30 gennaio – Oxford resta al vertice per il decimo anno consecutivo al primo posto mondiale nel Times Higher Education World University Rankings by Subject 2026 per Medicina e Scienze della salute. Il quadro internazionale e le posizioni delle università italiane.
L’Università di Oxford si conferma per il decimo anno consecutivo al primo posto mondiale nel Times Higher Education World University Rankings by Subject 2026 per Medicina e Scienze della salute. La classifica, che valuta 1.230 università di 102 Paesi, prende in considerazione medicina, odontoiatria, infermieristica e discipline sanitarie affini, attraverso 18 indicatori che misurano qualità della didattica, ambiente di ricerca, impatto scientifico, internazionalizzazione e rapporti con l’industria.
Subito dietro Oxford si collocano l’Università di Cambridge e Harvard University, mentre la top ten è dominata da atenei anglosassoni e nordamericani: Imperial College London, Johns Hopkins University e Stanford University condividono le posizioni immediatamente successive, seguite da Yale, University College London, University of Toronto e University of California Berkeley, che entra quest’anno tra le prime dieci.
Il ranking 2026 conferma il forte peso dei grandi centri accademici integrati con sistemi ospedalieri di eccellenza e con un’elevata capacità di attrarre finanziamenti per la ricerca biomedica. Accanto a Stati Uniti e Regno Unito, emergono con sempre maggiore forza anche realtà europee e asiatiche come il Karolinska Institute in Svezia, la National University of Singapore e alcuni atenei cinesi e australiani.
Le migliori università internazionali per Medicina e Scienze della salute (Top 10)
- University of Oxford (Regno Unito)
- University of Cambridge (Regno Unito)
- Harvard University (Stati Uniti)
- Imperial College London (Regno Unito)
- Johns Hopkins University (Stati Uniti)
- Stanford University (Stati Uniti)
- Yale University (Stati Uniti)
- University College London – UCL (Regno Unito)
- University of Toronto (Canada)
- University of California, Berkeley (Stati Uniti)
Il posizionamento delle università italiane
Nel contesto globale, l’Italia mantiene una presenza ampia ma concentrata soprattutto nelle fasce intermedie della classifica. L’unico ateneo italiano a entrare nella top 100 mondiale è l’Università di Bologna, che si colloca al 95° posto, confermandosi la prima in Italia per Medicina e Scienze della salute.
Seguono alcuni atenei che si posizionano tra la fascia 126-175, mentre la maggior parte delle università italiane rientra tra le posizioni 176-300, segno di una buona diffusione della qualità formativa e della ricerca clinica, ma anche di una difficoltà strutturale a competere con i grandi hub internazionali per risorse e investimenti.

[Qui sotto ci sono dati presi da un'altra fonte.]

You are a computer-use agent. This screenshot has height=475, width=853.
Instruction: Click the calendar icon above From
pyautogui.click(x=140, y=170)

Università italiane nel ranking
- Università di Bologna – 95ª
- Università degli Studi di Milano – 126-150
- Università Vita-Salute San Raffaele – 126-150
- Università Humanitas – 151-175
- Università Cattolica del Sacro Cuore – 151-175
- Università di Padova – 151-175
- Sapienza Università di Roma – 176-200
- Università degli Studi di Brescia – 201-250
- Università di Milano-Bicocca – 201-250
- Università di Napoli Federico II – 201-250
- Università di Pavia – 201-250
- Università di Roma Tor Vergata – 201-250
- Università di Verona – 201-250
- Università di Catania – 251-300
- Università di Firenze – 251-300
- Università di Genova – 251-300
- Università di Pisa – 251-300
- Università di Torino – 251-300
Altri atenei italiani risultano collocati nelle fasce successive (301-400 e oltre), a testimonianza di una presenza capillare del sistema universitario nazionale nell’ambito della formazione medica e sanitaria.

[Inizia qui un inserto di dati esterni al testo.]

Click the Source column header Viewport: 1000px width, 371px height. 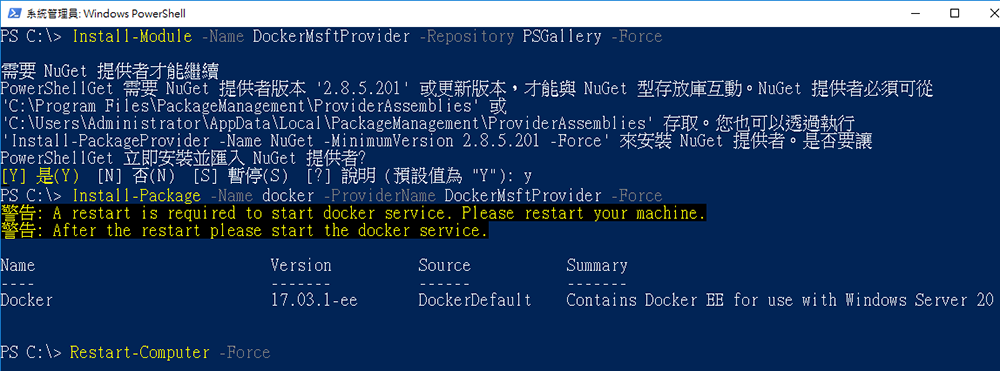445,265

Un sistema diffuso ma con margini di crescita
Il quadro che emerge dal ranking THE 2026 restituisce l’immagine di un sistema italiano solido sul piano della formazione e della ricerca clinica, ma ancora penalizzato dalla frammentazione delle risorse e da un minor livello di internazionalizzazione rispetto ai grandi competitor globali. Un rafforzamento dei policlinici universitari, maggiori investimenti strutturali e una più stretta integrazione tra università, ricerca e Servizio sanitario nazionale restano leve decisive per migliorare il posizionamento internazionale degli atenei italiani nel campo della medicina.